── RECORD EXCERPTS
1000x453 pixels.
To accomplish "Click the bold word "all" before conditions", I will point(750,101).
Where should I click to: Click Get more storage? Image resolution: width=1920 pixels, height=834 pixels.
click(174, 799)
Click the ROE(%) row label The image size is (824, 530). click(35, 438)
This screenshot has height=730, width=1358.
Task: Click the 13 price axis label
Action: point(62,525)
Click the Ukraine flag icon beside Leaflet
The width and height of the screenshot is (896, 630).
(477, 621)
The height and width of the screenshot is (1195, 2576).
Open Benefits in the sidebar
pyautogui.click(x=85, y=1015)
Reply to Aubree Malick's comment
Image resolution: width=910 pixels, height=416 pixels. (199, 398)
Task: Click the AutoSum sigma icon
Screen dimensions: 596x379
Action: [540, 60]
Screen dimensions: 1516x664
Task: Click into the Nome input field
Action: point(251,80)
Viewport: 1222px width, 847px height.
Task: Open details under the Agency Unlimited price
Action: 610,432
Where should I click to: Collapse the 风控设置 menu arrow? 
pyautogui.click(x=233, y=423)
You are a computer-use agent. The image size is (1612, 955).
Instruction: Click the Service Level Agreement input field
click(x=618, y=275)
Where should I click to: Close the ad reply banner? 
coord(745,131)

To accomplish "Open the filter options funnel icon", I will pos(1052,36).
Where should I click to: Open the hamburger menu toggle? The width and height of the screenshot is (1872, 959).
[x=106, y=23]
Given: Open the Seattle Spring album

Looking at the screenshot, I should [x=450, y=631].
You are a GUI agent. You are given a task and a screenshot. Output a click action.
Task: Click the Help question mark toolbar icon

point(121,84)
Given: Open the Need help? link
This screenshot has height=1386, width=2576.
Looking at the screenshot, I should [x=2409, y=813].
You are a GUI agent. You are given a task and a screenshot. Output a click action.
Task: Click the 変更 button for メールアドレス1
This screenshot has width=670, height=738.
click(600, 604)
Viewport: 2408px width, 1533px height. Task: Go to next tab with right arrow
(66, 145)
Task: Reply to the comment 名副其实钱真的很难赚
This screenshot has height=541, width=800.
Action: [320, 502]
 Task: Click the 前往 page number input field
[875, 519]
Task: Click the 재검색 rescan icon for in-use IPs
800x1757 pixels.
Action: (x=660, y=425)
────
→ **WHAT TO DO**
Transcribe all of the records above line for line, without changing anything.

→ **TASK RESPONSE**
1000x453 pixels.
To accomplish "Click the bold word "all" before conditions", I will point(750,101).
Where should I click to: Click Get more storage? Image resolution: width=1920 pixels, height=834 pixels.
click(174, 799)
Click the ROE(%) row label The image size is (824, 530). click(35, 438)
This screenshot has height=730, width=1358.
Task: Click the 13 price axis label
Action: point(62,525)
Click the Ukraine flag icon beside Leaflet
The width and height of the screenshot is (896, 630).
(477, 621)
The height and width of the screenshot is (1195, 2576).
Open Benefits in the sidebar
pyautogui.click(x=85, y=1015)
Reply to Aubree Malick's comment
Image resolution: width=910 pixels, height=416 pixels. (199, 398)
Task: Click the AutoSum sigma icon
Screen dimensions: 596x379
Action: [540, 60]
Screen dimensions: 1516x664
Task: Click into the Nome input field
Action: point(251,80)
Viewport: 1222px width, 847px height.
Task: Open details under the Agency Unlimited price
Action: 610,432
Where should I click to: Collapse the 风控设置 menu arrow? 
pyautogui.click(x=233, y=423)
You are a computer-use agent. The image size is (1612, 955).
Instruction: Click the Service Level Agreement input field
click(x=618, y=275)
Where should I click to: Close the ad reply banner? 
coord(745,131)

To accomplish "Open the filter options funnel icon", I will pos(1052,36).
Where should I click to: Open the hamburger menu toggle? The width and height of the screenshot is (1872, 959).
[x=106, y=23]
Given: Open the Seattle Spring album

Looking at the screenshot, I should [x=450, y=631].
You are a GUI agent. You are given a task and a screenshot. Output a click action.
Task: Click the Help question mark toolbar icon

point(121,84)
Given: Open the Need help? link
This screenshot has height=1386, width=2576.
Looking at the screenshot, I should [x=2409, y=813].
You are a GUI agent. You are given a task and a screenshot. Output a click action.
Task: Click the 変更 button for メールアドレス1
This screenshot has width=670, height=738.
click(600, 604)
Viewport: 2408px width, 1533px height. Task: Go to next tab with right arrow
(66, 145)
Task: Reply to the comment 名副其实钱真的很难赚
This screenshot has height=541, width=800.
Action: [320, 502]
 Task: Click the 前往 page number input field
[875, 519]
Task: Click the 재검색 rescan icon for in-use IPs
800x1757 pixels.
Action: (x=660, y=425)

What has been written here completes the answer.